# cold air intake problem



## se99 (Jul 15, 2005)

i want to put a cold air intake in my 99 sentra se but the problem is there is no hole for the pipe to go down? do i have to cut one or is there a way to get it to go down? also what header are best for this car?


----------



## dmp316 (Aug 5, 2004)

se99 said:


> i want to put a cold air intake in my 99 sentra se but the problem is there is no hole for the pipe to go down? do i have to cut one or is there a way to get it to go down? also what header are best for this car?

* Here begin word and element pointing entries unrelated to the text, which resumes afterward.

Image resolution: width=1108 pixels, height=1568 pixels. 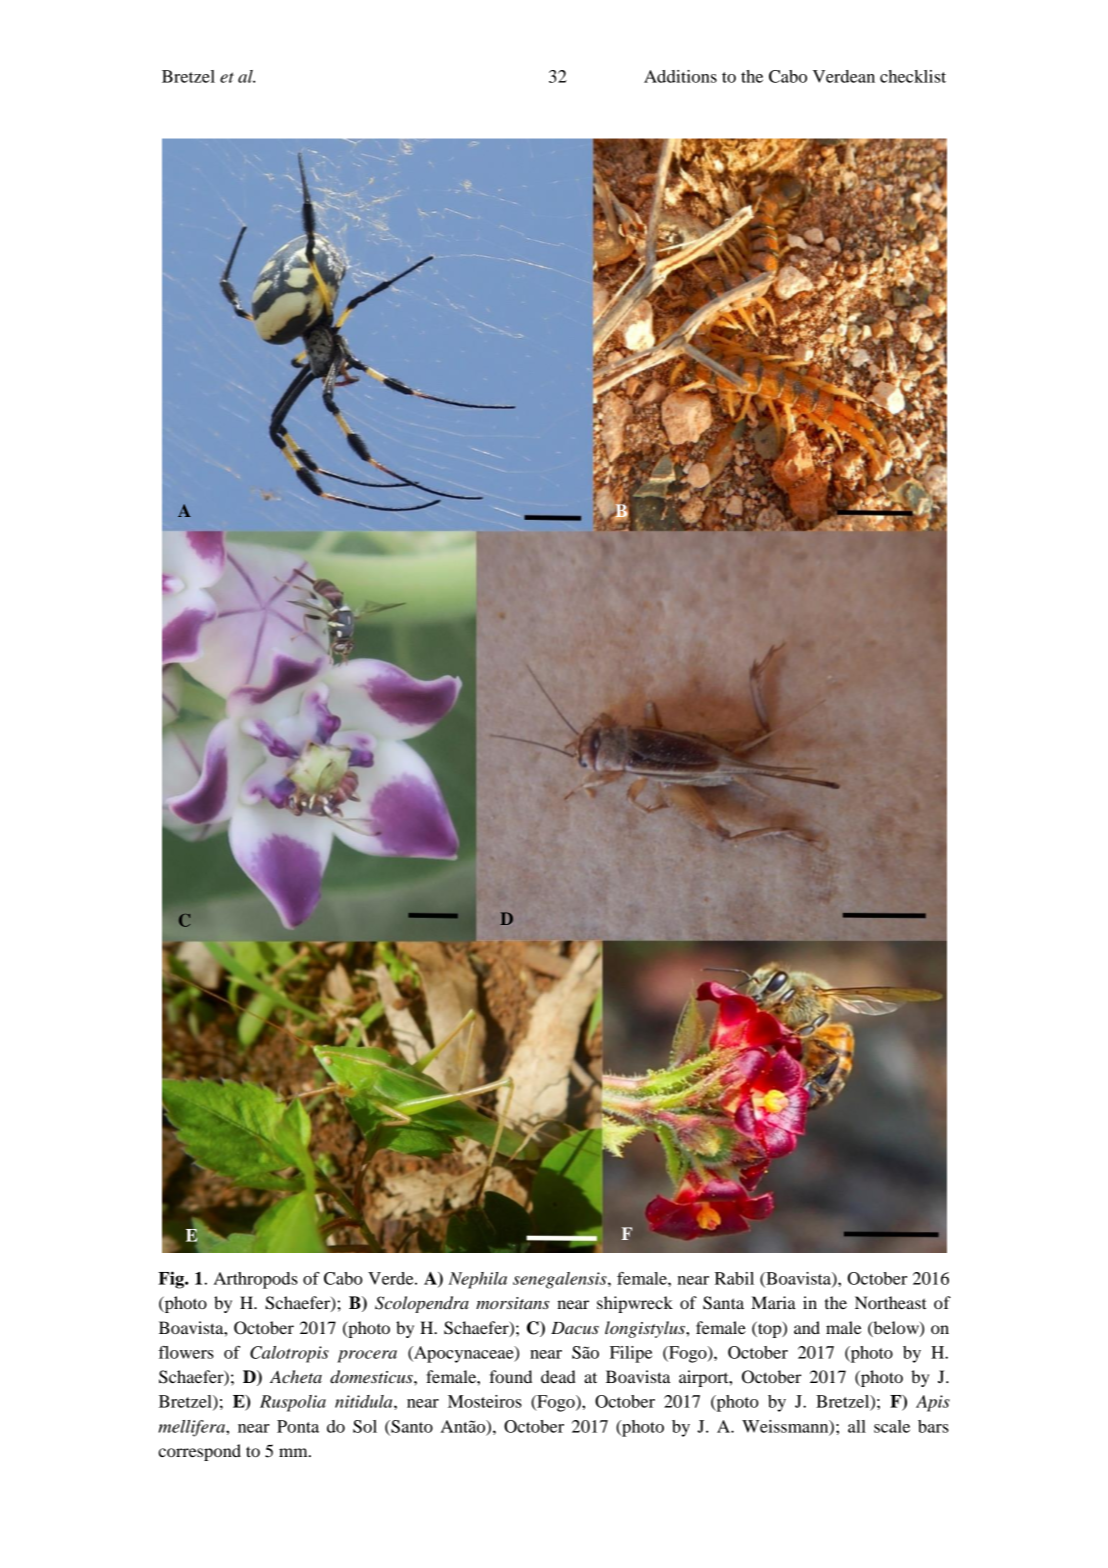 What do you see at coordinates (256, 1280) in the screenshot?
I see `Arthropods` at bounding box center [256, 1280].
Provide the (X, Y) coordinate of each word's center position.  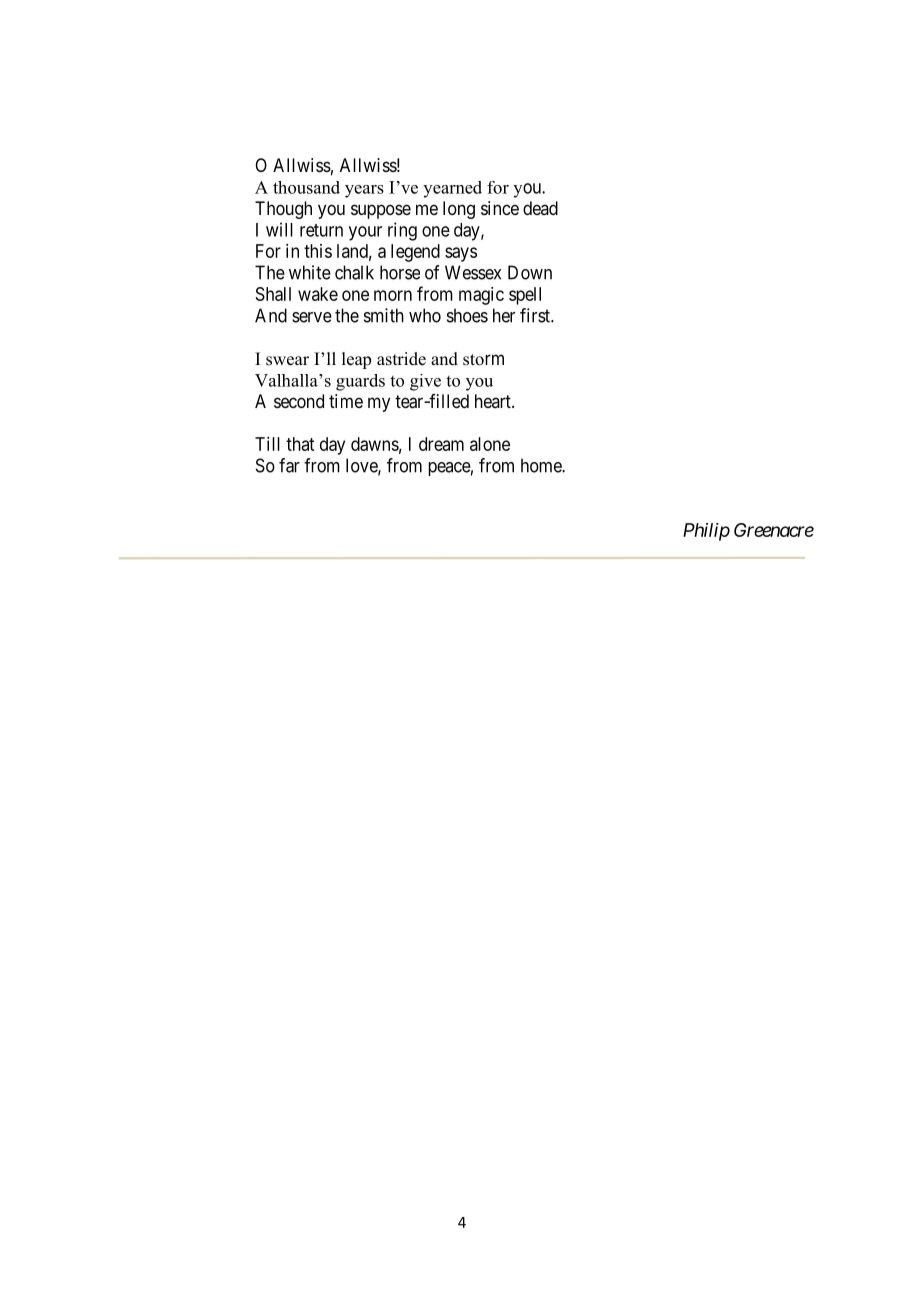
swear (287, 361)
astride (401, 359)
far (289, 465)
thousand (306, 187)
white (310, 272)
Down (530, 272)
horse (400, 272)
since (500, 208)
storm (483, 360)
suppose (381, 211)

u posted in the wrong part, but i will help u. Get a Injen, Place Racing, Hotshot, or Aem intake for your car. Headers got with Hotshot or Stillen

ps u do not have to cut anything do not worry :thumbup:


----------



## myoung (Apr 15, 2002)

dmp316 said:


> ps u do not have to cut anything do not worry :thumbup:


Yes you do in both B14s.and B13's..

here's an example

http://www.nissanperformancemag.com/february03/beater/

It can easily be done with a dremel...a drill will help as it shows in the article

or http://www.nissanperformancemag.com/january01/

many other installs if you look through the back issues of NPM


----------



## NotAnotherHonda (Aug 7, 2003)

that metal is so thin that i cut my hole with a pair of sheet metal scissors


----------



## se99 (Jul 15, 2005)

*whic headers and exhaust should i go with?*

should i go with the hotshot header and magnaflow exhaust or should i go with the nismo header and exhaust? thanks for your time 

phil


----------



## psuLemon (Apr 23, 2003)

hotshot header and stromung exhaust


----------



## pete? (Jul 6, 2004)

nismo does not make a header for the ga.


----------



## scrappy (Jun 30, 2002)

pete? said:


> nismo does not make a header for the ga.

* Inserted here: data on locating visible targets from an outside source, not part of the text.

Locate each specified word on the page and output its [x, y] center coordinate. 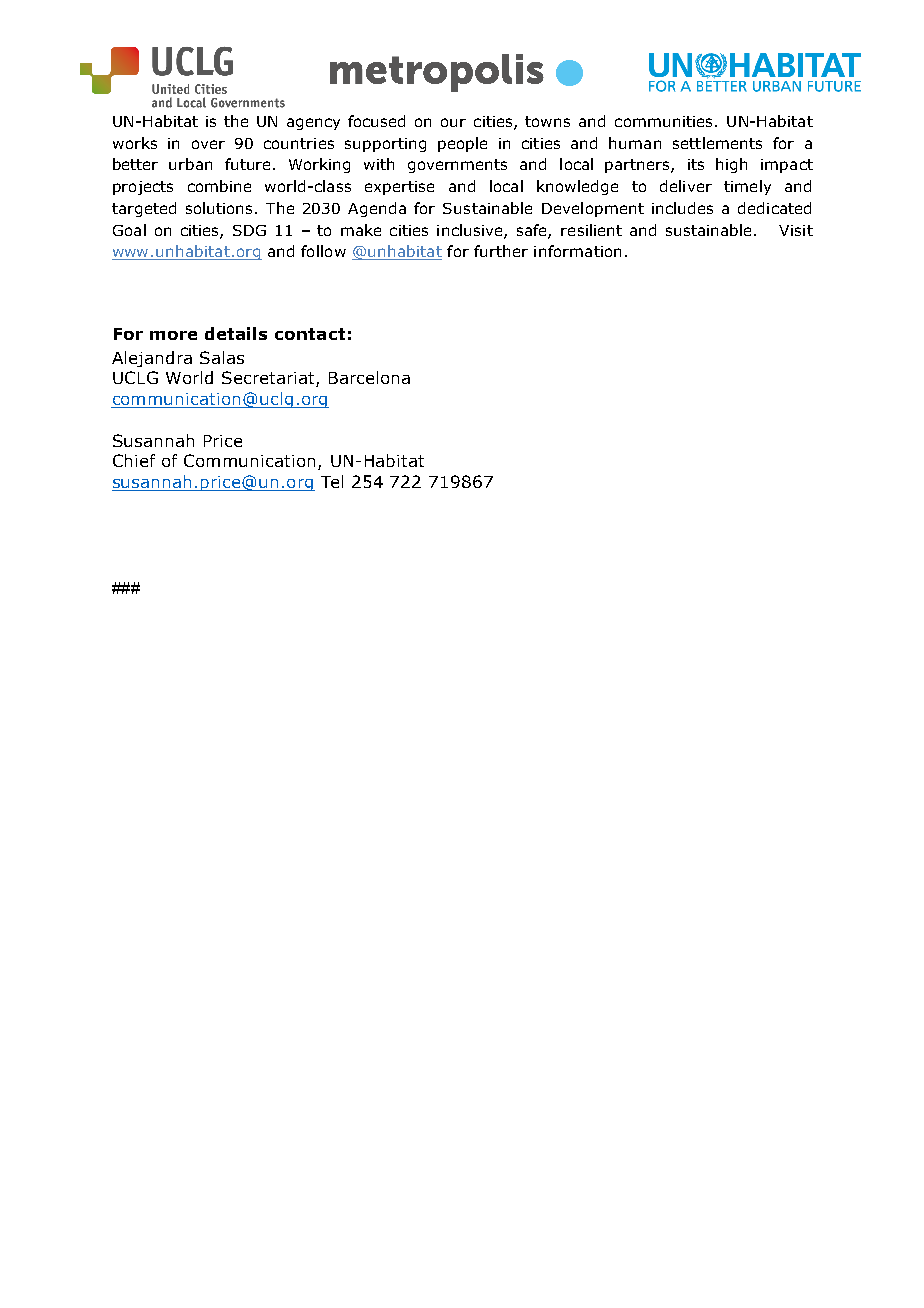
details [236, 333]
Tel [332, 481]
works [135, 143]
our [453, 122]
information [577, 251]
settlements [717, 143]
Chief [134, 460]
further [501, 251]
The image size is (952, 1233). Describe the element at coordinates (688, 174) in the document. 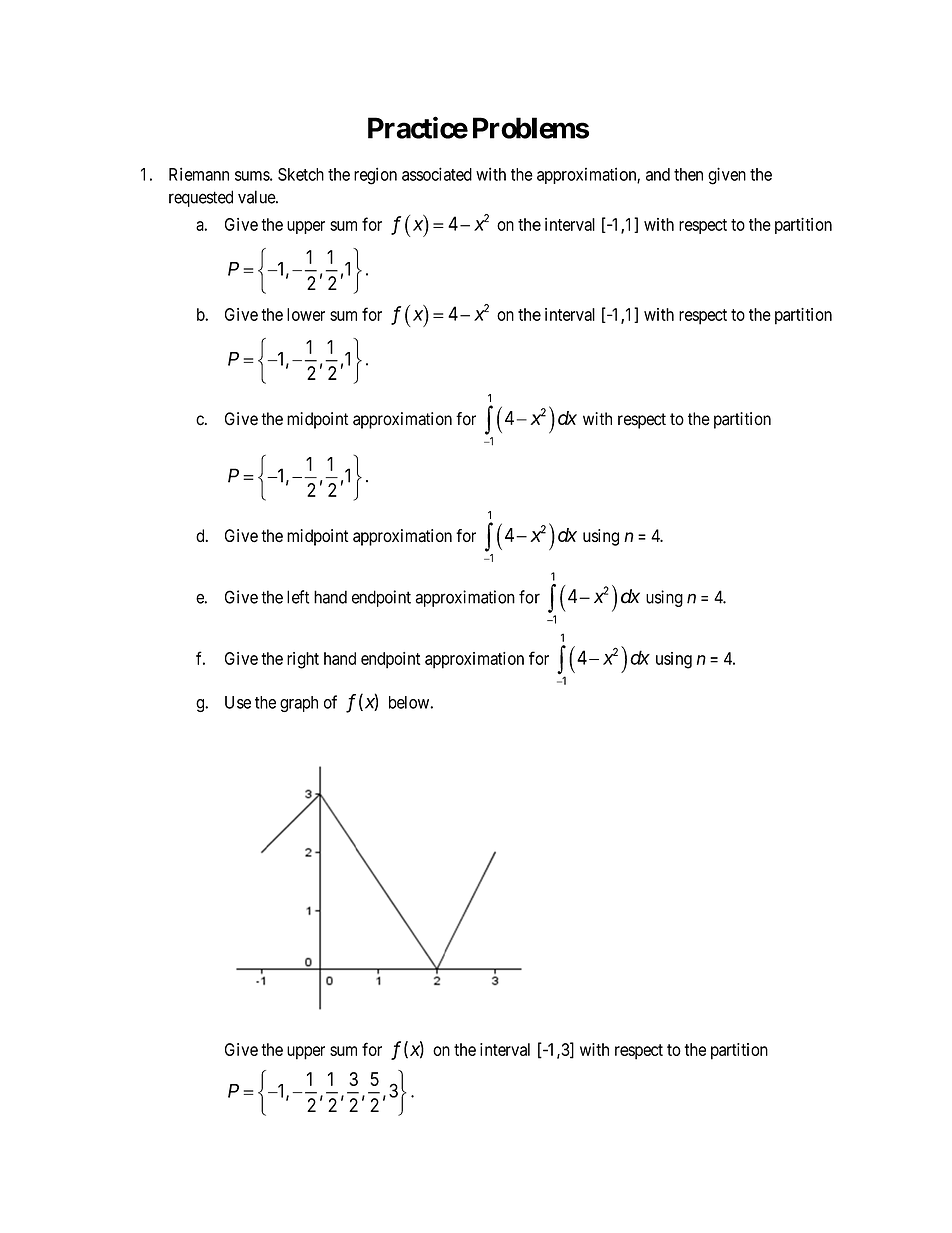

 He has the sr20 I beleive. The 99 se is a sentra with the sr20. 200sx last year was 98


----------



## psuLemon (Apr 23, 2003)

the 99 se is an sr20, and yes the 200sx's was the 98


----------



## se99 (Jul 15, 2005)

which header and exhaust should i get? i'm thinkin hotshot and magnaflow exhaust. i don't want it to be loud but i want it to sound nice and get performance. 3" outlet


----------



## psuLemon (Apr 23, 2003)

read post 6.. i answered


----------



## pete? (Jul 6, 2004)

scrappy said:


> He has the sr20 I beleive. The 99 se is a sentra with the sr20. 200sx last year was 98


i didnt even notice the SE in his post. but none the less the nismo header for the 2.0 ISSSSSSSSSS hot shot.


----------



## DraftEm98 (Jun 29, 2004)

http://mossyperformance.com/product/?id=3616 ($518 w/o resonator) & http://liuspeedtuning.com/products/b14_header.html should be all that is needed. Liu's prices are shipped. Mossy's, however, are not.


----------



## scrappy (Jun 30, 2002)

pete? said:


> i didnt even notice the SE in his post. but none the less the nismo header for the 2.0 ISSSSSSSSSS hot shot.


I only noticed because I despise people with that car. :thumbup: I was a second away from getting that car wish I had the internet at the time. I didnt know any better


----------



## thestunts200sx (Jul 11, 2005)

myoung said:


> Yes you do in both B14s.and B13's..
> 
> here's an example
> 
> ...


on the second link...when you click links on it, it just loads the coding....


----------



## se99 (Jul 15, 2005)

scrappy said:


> I only noticed because I despise people with that car. :thumbup: I was a second away from getting that car wish I had the internet at the time. I didnt know any better


 thanks it's a great car. i'm happy i bought it. i was my dream car for awhile and i was happy when i bought.


----------



## scrappy (Jun 30, 2002)

se99 said:


> thanks it's a great car. i'm happy i bought it. i was my dream car for awhile and i was happy when i bought.


The salesman told me do youwant the higher model? I was like whats the difference 25hp and 15 in wheels. My car was coming from another city just ordered it at that dealer. I was like Im going to get new wheels anyways and 25 isnt much of a difference. Little did I know that car had rear disc brakes, sunroof and all the aftermarket support for a long time. Now my car is finally getting some


----------



## se99 (Jul 15, 2005)

*cat-back exhaust*

would a cat-back exhaust for an older sentra (91-94) fit my 99 2.0L ? or a newer sentra (2000-+)fit for my car? the cat-back exhaust i keep finding is with a 2.5" inlet with a 4.5" outlet. i want one with a 2.5" inlet and a 3" outlet.


----------